This a valid argument.
In other cases of printing it's about the quality difference
between a print and a screeen and comfort of use. ~100dpi screen is no match
for 1200 dpi print.

I'm not sure this argument is as valid. We are used to set our monitors to
have characters the same size as on paper. Since the definition is not as
good, some people find them harder to read.

But the horizontal size of a 19" monitor being 14 1/2 inches versus 6 1/2 for
a paper sheet with 1" margins, you can make characters size more than twice as
wide before they fit the screen. (The adjustment is simply made by pressing
CTRL - in Linux. There must be an equivalent for Windows.) Let's say the
matrix of a character is 2 x 3 (1), its surface will now be 4 x 6, four times
bigger!!

(1) I don't known the exact measurements, but I'm certainly not overstating.
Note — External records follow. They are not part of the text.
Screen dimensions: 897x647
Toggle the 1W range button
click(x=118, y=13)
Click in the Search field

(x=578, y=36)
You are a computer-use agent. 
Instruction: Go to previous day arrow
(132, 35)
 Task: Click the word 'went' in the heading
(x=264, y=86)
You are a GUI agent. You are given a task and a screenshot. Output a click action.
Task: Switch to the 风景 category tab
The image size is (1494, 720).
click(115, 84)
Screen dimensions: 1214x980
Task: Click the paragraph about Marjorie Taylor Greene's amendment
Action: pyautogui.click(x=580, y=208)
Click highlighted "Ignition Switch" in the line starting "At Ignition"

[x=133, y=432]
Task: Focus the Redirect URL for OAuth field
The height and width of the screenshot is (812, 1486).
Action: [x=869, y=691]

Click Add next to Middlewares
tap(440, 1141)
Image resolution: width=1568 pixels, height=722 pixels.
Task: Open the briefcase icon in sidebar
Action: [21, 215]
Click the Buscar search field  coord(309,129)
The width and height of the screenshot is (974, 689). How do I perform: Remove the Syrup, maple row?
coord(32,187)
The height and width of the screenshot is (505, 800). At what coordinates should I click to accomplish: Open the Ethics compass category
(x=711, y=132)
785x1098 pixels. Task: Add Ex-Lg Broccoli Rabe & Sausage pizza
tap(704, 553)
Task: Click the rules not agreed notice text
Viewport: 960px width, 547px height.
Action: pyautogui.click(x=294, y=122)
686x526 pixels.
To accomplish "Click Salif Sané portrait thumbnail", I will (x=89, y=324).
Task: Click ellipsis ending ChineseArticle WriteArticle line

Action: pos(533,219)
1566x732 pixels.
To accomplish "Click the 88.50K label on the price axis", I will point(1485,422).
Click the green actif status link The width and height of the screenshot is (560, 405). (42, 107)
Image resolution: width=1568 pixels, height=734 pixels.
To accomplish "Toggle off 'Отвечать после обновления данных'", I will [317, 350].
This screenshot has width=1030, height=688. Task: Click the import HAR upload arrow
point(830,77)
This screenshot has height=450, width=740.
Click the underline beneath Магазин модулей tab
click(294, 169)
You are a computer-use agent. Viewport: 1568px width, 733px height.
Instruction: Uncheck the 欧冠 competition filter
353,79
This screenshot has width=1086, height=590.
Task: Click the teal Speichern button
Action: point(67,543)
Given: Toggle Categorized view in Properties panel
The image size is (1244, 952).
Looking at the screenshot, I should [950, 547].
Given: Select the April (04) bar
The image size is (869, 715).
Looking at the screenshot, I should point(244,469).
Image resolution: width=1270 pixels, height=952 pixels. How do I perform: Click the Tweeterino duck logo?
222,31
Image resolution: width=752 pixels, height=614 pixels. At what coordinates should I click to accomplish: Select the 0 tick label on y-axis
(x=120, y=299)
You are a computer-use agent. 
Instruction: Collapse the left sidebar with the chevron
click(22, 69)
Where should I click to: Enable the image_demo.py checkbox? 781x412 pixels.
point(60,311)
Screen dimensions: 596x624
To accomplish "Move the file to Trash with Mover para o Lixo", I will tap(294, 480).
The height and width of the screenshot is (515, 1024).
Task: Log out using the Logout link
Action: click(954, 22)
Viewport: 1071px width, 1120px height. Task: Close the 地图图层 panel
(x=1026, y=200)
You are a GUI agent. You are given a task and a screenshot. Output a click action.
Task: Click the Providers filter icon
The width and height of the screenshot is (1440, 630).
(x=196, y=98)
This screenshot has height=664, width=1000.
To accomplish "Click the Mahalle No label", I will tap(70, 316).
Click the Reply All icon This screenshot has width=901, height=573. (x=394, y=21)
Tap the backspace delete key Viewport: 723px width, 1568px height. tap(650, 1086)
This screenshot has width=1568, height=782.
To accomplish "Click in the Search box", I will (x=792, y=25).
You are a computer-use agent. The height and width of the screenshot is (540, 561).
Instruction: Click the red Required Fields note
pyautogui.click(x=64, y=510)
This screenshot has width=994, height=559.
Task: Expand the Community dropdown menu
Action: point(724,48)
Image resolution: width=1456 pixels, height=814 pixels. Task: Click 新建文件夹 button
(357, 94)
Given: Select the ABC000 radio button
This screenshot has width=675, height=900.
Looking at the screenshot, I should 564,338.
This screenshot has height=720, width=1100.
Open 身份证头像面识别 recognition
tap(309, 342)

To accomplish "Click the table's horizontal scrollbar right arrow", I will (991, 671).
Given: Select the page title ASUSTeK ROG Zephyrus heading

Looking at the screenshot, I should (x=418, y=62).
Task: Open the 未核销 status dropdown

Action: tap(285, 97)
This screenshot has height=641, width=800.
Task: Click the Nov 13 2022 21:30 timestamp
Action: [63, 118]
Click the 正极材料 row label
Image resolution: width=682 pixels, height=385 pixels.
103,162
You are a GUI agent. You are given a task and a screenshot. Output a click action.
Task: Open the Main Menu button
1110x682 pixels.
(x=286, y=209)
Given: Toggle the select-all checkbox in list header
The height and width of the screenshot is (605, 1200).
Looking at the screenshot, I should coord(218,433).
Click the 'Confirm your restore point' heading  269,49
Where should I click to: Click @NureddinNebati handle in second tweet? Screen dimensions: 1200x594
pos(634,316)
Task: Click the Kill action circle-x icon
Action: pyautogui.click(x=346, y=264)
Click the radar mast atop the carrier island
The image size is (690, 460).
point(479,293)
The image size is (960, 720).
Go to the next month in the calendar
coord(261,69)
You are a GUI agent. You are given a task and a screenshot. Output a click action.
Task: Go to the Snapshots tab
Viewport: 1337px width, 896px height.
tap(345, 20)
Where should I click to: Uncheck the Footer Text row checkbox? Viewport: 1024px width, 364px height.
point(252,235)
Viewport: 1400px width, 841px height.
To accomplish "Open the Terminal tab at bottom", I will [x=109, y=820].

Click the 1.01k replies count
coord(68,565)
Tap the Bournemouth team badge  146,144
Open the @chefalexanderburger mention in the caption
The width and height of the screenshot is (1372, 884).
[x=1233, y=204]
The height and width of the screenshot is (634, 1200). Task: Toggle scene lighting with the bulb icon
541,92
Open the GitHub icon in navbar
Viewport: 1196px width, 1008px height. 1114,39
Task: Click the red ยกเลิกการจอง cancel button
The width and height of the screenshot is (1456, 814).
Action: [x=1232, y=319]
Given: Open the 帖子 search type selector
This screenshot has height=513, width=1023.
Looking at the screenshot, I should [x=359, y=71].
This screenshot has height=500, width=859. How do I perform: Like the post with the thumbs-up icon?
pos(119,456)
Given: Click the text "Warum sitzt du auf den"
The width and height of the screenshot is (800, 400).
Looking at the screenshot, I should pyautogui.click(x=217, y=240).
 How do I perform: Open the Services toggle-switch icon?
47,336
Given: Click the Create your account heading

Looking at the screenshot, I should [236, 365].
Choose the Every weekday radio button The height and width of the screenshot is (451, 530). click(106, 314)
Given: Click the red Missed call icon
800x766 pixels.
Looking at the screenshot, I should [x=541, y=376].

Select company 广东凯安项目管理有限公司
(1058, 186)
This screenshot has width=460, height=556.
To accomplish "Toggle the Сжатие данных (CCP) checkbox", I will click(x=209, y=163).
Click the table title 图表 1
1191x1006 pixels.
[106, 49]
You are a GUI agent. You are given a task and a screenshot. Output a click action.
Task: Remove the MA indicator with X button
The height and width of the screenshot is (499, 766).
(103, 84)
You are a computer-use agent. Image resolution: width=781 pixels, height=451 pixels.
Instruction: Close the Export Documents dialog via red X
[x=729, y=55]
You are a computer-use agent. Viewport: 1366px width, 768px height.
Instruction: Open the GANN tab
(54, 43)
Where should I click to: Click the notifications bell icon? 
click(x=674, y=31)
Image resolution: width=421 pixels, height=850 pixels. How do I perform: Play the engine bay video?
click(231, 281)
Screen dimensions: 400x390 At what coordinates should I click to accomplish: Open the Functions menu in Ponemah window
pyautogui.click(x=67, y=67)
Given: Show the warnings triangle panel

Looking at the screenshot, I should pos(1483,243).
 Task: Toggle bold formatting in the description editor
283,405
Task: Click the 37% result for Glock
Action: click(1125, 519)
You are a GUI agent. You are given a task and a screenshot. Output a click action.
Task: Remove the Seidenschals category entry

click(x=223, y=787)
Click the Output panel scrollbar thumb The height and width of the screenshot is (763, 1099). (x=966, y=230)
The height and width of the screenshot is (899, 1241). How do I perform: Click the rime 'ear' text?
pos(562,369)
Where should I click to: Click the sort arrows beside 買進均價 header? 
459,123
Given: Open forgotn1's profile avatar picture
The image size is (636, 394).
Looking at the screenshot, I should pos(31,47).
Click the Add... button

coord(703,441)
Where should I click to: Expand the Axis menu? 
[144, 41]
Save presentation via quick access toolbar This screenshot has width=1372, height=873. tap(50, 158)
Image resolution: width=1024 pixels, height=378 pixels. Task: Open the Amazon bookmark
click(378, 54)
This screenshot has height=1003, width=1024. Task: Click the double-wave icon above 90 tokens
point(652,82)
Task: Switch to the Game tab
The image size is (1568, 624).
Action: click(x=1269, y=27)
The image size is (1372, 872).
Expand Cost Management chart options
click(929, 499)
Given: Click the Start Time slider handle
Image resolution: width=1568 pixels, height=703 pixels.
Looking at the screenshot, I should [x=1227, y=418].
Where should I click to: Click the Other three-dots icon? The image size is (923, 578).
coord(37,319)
Of course, the definition will still be only /equivalent/ to 200 dpi, but ask
somebody who's got eyesight problems if he wouldn't read characters four times
bigger with less resolution.

A monitor screen being wider than high, the whole page won't fit onscreen. But
you can make the taskbar disappear with a simple click and the toolbars at the
top of most softwares -- browsers, text editors, spreadsheets, etc. -- simply
by pressing F11 (in KDE Linux). Now, you've got a screen!

Then, who cares that you can't read the whole page at a glance? They even put
a scroll wheel on mice to help scrolling. OTOH, when you use a decent browser,
even with Windows, Firefox comes to mind, you can open fifteen documents
located all over the planet and compare them with a click by opening each into
a different tab. You can save a set of tabs for further reference and even
have them open by default when you open your browser.

And you can *search* the documents for what you're intereted in. You can cut
and the paste a word in your dictionary tab and see the definition almost
instantly, you can search Google or EB, find a phone number, check if a parcel
was delivered, whatever, and finally, save documents for easy retrieval and
send it in an instant to other side of the world.

And, when you're not in a 1900 mindset, as Art Entlich is, you can easily
quote the text you're reading and exchange with the advantages of both speech
and writing.

Except for legal purposes or, maybe, reading a long book, paper is out. It's
out the same way typewriters were the day the first computer appeared.

Needless to say, I'm really pissed off that Canon once again refused to
provide the necessary information to fix my BJ-300 printer. I would have done
fine with it for years to come.

Oh, I almost forgot, everybody. Clean that screen! When you're away, your cat
puts it's nose on it to try to find out what your looking at all day. And even
the most antistatic screen gathers dirt like hell. (Antistatic is another
overstatement!) Bring the picture to the outer edges. Set the focus right,
adjust parallels and pincushing, clear the moiré, if you have this adjustment.
Maybe your monitor is better than you think! And clean those glasses too!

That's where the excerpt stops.